++++ Stored data ++++

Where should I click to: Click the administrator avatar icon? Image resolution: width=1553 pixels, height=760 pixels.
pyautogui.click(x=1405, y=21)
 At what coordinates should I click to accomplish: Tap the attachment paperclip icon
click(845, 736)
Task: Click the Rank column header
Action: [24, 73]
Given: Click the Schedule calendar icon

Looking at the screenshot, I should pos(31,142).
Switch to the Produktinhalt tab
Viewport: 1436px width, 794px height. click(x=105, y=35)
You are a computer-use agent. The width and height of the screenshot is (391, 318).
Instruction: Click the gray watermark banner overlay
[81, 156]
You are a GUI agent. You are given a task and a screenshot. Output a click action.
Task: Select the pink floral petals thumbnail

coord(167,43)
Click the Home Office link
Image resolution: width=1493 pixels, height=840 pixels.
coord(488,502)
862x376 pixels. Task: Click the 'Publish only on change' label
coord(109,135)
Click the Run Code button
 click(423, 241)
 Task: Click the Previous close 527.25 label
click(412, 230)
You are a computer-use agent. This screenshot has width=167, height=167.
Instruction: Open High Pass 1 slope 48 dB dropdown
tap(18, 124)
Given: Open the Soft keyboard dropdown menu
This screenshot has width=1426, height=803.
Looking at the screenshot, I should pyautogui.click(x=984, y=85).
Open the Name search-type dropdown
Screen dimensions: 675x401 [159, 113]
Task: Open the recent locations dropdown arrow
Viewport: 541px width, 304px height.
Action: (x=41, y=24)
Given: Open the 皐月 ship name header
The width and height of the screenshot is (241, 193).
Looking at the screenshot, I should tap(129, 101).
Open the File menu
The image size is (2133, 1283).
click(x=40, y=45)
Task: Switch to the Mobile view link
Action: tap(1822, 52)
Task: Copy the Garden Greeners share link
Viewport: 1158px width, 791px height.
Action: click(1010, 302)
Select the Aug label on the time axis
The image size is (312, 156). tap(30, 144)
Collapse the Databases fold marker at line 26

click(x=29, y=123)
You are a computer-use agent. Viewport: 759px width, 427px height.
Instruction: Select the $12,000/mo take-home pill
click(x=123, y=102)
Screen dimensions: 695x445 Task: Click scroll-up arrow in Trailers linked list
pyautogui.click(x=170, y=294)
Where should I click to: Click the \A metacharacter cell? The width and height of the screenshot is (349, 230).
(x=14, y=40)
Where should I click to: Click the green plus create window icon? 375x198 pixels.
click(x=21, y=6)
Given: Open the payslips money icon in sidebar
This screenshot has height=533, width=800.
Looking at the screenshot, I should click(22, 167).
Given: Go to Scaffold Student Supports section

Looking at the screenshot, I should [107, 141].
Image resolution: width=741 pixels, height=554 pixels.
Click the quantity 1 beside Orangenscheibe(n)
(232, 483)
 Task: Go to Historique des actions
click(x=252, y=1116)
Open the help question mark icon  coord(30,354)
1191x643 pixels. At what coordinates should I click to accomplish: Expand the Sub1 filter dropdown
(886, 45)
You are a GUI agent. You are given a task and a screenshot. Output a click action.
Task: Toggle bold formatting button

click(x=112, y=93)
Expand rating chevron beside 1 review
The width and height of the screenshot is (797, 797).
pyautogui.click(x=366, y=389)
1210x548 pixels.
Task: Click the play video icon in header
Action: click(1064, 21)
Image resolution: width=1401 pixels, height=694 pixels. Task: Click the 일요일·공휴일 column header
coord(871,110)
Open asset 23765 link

++++

What this task involves:
Rewrite all of the records above, swapping each occurrence of "dropdown" for "drop-down" and leaving everything else unchanged.

Full answer:
Where should I click to: Click the administrator avatar icon? Image resolution: width=1553 pixels, height=760 pixels.
pyautogui.click(x=1405, y=21)
 At what coordinates should I click to accomplish: Tap the attachment paperclip icon
click(845, 736)
Task: Click the Rank column header
Action: [24, 73]
Given: Click the Schedule calendar icon

Looking at the screenshot, I should pos(31,142).
Switch to the Produktinhalt tab
Viewport: 1436px width, 794px height. click(x=105, y=35)
You are a computer-use agent. The width and height of the screenshot is (391, 318).
Instruction: Click the gray watermark banner overlay
[81, 156]
You are a GUI agent. You are given a task and a screenshot. Output a click action.
Task: Select the pink floral petals thumbnail

coord(167,43)
Click the Home Office link
Image resolution: width=1493 pixels, height=840 pixels.
coord(488,502)
862x376 pixels. Task: Click the 'Publish only on change' label
coord(109,135)
Click the Run Code button
 click(423, 241)
 Task: Click the Previous close 527.25 label
click(412, 230)
You are a computer-use agent. This screenshot has width=167, height=167.
Instruction: Open High Pass 1 slope 48 dB drop-down
tap(18, 124)
Given: Open the Soft keyboard drop-down menu
This screenshot has width=1426, height=803.
Looking at the screenshot, I should pyautogui.click(x=984, y=85).
Open the Name search-type drop-down
Screen dimensions: 675x401 [159, 113]
Task: Open the recent locations drop-down arrow
Viewport: 541px width, 304px height.
Action: (x=41, y=24)
Given: Open the 皐月 ship name header
The width and height of the screenshot is (241, 193).
Looking at the screenshot, I should tap(129, 101).
Open the File menu
The image size is (2133, 1283).
click(x=40, y=45)
Task: Switch to the Mobile view link
Action: tap(1822, 52)
Task: Copy the Garden Greeners share link
Viewport: 1158px width, 791px height.
Action: click(1010, 302)
Select the Aug label on the time axis
The image size is (312, 156). tap(30, 144)
Collapse the Databases fold marker at line 26

click(x=29, y=123)
You are a computer-use agent. Viewport: 759px width, 427px height.
Instruction: Select the $12,000/mo take-home pill
click(x=123, y=102)
Screen dimensions: 695x445 Task: Click scroll-up arrow in Trailers linked list
pyautogui.click(x=170, y=294)
Where should I click to: Click the \A metacharacter cell? The width and height of the screenshot is (349, 230).
(x=14, y=40)
Where should I click to: Click the green plus create window icon? 375x198 pixels.
click(x=21, y=6)
Given: Open the payslips money icon in sidebar
This screenshot has height=533, width=800.
Looking at the screenshot, I should click(22, 167).
Given: Go to Scaffold Student Supports section

Looking at the screenshot, I should [107, 141].
Image resolution: width=741 pixels, height=554 pixels.
Click the quantity 1 beside Orangenscheibe(n)
(232, 483)
 Task: Go to Historique des actions
click(x=252, y=1116)
Open the help question mark icon  coord(30,354)
1191x643 pixels. At what coordinates should I click to accomplish: Expand the Sub1 filter drop-down
(886, 45)
You are a GUI agent. You are given a task and a screenshot. Output a click action.
Task: Toggle bold formatting button

click(x=112, y=93)
Expand rating chevron beside 1 review
The width and height of the screenshot is (797, 797).
pyautogui.click(x=366, y=389)
1210x548 pixels.
Task: Click the play video icon in header
Action: click(1064, 21)
Image resolution: width=1401 pixels, height=694 pixels. Task: Click the 일요일·공휴일 column header
coord(871,110)
Open asset 23765 link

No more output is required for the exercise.